**PROBLEM STATEMENT:** Exactly how many lines below mention "will"? Answer with that number alone.

(Saved data entries)
^^^^

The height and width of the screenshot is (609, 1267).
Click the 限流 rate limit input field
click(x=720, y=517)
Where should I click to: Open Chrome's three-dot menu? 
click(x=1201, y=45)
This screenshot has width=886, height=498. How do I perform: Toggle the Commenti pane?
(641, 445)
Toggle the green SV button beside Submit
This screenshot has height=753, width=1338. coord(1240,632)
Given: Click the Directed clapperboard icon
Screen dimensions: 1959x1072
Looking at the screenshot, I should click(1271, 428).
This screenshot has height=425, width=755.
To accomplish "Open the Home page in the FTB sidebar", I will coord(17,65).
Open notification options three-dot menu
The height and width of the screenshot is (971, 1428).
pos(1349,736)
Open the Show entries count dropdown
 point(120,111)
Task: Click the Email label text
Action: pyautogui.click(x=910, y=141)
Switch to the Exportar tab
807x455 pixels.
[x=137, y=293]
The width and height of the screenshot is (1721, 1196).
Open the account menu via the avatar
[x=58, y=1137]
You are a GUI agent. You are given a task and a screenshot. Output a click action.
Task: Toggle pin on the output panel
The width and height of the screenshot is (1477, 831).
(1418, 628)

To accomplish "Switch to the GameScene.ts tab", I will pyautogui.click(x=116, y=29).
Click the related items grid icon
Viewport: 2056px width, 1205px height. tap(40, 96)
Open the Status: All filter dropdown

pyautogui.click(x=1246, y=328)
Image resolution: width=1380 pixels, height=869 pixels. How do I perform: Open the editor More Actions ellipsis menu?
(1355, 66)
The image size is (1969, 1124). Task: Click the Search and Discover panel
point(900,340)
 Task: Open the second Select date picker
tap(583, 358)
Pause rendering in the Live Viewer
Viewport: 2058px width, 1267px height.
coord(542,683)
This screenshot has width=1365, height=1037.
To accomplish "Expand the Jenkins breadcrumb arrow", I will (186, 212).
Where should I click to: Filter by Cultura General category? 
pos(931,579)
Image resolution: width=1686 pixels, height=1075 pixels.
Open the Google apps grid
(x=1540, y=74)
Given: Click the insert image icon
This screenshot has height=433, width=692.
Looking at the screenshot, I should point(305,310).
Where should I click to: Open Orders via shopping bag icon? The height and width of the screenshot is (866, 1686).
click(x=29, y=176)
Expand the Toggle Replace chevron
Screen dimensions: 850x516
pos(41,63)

^^^^

**REPLY:** 3